To mark Barenboim's 75th birthday, Deutsche Grammophon released a box set of 39 CDs of his solo recordings, and Sony Classical issued a box set of Barenboim's orchestral recordings on 43 CDs and three DVDs in 2017, Daniel Barenboim – A Retrospective.

===Conducting Wagner in Israel===

The Israel Philharmonic Orchestra (then Palestine Orchestra) had performed Richard Wagner's music in Mandatory Palestine even during the early days of the Nazi era. But after the Kristallnacht, Jewish musicians avoided playing Wagner's music in Israel because of how Nazi Germany made use of the composer and because of Wagner's own antisemitic writings, initiating an unofficial boycott.

This informal ban continued when Israel was founded in 1948, but from time to time unsuccessful efforts were made to end it. In 1974 and again in 1981 Zubin Mehta planned to (but did not) lead the Israel Philharmonic Orchestra in works of Wagner. During the latter occasion, fist fights broke out in the audience.

Barenboim, who had been selected to head the production of Wagner's operas at the 1988 Bayreuth Festival, had since at least 1989 publicly opposed the Israeli ban. In that year, he had the Israel Philharmonic "rehearse" two of Wagner's works. In a conversation with Edward Said, Barenboim said that "Wagner, the person, is absolutely appalling, despicable, and, in a way, very difficult to put together with the music he wrote, which so often has exactly the opposite kind of feelings... noble, generous, etc." He called Wagner's antisemitism obviously "monstrous", and feels it must be faced, but argues that "Wagner did not cause the Holocaust."

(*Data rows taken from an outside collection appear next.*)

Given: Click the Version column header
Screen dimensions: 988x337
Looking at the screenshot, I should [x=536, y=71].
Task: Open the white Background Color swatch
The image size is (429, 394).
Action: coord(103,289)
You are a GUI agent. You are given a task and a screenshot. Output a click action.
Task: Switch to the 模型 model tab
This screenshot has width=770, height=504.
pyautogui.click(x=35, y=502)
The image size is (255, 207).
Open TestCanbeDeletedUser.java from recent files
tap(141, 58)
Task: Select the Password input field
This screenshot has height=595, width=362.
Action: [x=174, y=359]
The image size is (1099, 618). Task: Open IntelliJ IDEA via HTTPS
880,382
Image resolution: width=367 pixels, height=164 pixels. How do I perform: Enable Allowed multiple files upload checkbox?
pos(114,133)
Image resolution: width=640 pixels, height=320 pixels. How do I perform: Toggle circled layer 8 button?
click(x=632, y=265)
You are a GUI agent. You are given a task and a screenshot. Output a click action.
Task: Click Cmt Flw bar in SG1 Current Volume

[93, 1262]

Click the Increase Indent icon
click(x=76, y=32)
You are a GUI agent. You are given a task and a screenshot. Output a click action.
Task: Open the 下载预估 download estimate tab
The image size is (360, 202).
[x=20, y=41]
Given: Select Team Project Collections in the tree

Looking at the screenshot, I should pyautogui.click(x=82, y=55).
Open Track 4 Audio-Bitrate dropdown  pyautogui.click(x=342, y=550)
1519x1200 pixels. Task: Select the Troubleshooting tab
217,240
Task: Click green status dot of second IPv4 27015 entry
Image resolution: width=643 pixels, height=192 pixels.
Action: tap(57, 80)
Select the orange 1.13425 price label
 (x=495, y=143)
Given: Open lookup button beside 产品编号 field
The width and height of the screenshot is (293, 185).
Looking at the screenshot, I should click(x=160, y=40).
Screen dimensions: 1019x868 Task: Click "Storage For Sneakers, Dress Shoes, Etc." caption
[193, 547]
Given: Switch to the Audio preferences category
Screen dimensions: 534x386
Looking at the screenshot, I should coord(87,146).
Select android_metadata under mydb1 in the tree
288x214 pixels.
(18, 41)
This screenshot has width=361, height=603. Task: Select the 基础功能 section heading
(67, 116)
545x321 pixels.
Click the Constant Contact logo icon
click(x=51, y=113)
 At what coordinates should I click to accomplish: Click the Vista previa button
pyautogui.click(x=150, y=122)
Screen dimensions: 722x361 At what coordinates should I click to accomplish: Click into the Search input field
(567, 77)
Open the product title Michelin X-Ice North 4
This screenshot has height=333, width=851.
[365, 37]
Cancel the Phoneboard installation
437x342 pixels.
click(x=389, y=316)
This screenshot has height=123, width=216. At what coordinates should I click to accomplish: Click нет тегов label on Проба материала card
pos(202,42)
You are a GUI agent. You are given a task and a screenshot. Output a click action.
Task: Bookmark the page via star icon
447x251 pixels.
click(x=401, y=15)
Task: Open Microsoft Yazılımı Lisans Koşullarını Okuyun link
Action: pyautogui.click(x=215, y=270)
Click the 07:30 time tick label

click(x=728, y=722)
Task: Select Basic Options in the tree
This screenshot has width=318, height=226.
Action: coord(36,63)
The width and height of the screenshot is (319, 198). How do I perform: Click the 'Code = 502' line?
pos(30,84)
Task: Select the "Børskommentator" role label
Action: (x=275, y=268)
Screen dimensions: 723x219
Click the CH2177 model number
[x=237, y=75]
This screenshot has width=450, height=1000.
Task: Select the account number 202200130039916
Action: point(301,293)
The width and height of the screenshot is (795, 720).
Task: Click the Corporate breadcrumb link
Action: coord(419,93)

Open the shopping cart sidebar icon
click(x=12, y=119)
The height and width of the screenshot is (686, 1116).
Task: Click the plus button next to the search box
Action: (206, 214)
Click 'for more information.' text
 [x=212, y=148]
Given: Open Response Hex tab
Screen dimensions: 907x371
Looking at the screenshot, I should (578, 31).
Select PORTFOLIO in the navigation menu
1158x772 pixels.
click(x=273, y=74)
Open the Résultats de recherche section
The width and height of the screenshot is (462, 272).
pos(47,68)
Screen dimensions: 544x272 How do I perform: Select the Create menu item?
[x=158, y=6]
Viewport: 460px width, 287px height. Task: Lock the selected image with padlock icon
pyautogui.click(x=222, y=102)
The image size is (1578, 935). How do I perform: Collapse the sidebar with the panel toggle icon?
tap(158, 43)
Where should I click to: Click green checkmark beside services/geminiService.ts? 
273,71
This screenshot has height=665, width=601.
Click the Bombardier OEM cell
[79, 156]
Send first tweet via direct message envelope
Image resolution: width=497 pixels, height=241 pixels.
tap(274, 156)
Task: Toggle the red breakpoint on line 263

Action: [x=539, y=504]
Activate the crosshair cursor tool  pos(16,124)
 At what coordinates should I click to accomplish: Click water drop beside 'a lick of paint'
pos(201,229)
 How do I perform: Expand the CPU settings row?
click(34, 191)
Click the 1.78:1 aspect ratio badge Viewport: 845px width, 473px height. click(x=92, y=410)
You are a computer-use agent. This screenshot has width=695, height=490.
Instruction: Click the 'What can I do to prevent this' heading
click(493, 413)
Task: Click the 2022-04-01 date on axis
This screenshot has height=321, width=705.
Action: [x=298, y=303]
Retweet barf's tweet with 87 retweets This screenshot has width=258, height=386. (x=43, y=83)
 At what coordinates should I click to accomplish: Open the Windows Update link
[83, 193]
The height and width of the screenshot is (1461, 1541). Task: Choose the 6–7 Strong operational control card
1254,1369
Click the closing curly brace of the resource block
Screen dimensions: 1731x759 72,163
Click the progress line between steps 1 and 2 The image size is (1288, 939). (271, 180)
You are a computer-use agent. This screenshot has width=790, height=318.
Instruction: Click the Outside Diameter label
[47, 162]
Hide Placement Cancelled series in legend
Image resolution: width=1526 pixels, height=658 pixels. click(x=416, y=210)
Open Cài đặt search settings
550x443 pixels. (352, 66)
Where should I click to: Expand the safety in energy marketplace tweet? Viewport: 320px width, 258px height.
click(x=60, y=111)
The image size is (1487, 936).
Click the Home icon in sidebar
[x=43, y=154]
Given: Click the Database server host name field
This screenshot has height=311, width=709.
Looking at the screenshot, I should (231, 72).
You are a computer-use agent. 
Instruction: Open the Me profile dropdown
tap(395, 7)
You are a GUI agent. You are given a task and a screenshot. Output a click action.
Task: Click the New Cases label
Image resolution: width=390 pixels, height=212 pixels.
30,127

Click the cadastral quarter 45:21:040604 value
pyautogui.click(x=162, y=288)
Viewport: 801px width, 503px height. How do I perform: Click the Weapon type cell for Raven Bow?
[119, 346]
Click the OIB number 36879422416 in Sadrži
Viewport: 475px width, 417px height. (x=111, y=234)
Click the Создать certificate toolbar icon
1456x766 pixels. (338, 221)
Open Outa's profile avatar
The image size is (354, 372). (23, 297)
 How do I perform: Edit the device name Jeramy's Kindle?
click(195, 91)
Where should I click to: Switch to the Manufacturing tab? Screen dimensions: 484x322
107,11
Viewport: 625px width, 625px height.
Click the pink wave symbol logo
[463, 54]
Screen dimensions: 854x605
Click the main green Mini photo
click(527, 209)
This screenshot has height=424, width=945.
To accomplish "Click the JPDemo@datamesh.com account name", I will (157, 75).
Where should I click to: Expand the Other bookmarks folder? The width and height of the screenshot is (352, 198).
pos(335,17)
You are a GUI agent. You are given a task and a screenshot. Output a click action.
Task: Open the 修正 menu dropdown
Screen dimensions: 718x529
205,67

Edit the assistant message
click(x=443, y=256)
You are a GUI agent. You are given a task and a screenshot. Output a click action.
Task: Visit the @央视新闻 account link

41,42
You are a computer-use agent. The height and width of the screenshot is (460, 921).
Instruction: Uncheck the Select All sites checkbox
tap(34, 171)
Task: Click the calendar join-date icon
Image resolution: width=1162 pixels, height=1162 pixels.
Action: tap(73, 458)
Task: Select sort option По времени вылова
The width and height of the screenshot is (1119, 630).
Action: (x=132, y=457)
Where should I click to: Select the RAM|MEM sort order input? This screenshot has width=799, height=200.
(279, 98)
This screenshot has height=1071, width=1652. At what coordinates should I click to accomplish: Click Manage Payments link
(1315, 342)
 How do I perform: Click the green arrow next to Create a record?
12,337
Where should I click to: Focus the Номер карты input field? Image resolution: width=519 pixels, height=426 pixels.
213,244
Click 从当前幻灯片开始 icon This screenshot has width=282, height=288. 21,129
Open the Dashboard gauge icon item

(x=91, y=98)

In 1990, Barenboim conducted the Berlin Philharmonic Orchestra in its first appearance in Israel, but he excluded Wagner's works. "Although Wagner died in 1883, he is not played [in Israel] because his music is too inextricably linked with Nazism, and so is too painful for those who suffered", Barenboim told a reporter. "Why play what hurts people?" Not long afterwards, it was announced that Barenboim would lead the Israel Philharmonic in two Wagner overtures, which took place on 27 December "before a carefully screened audience".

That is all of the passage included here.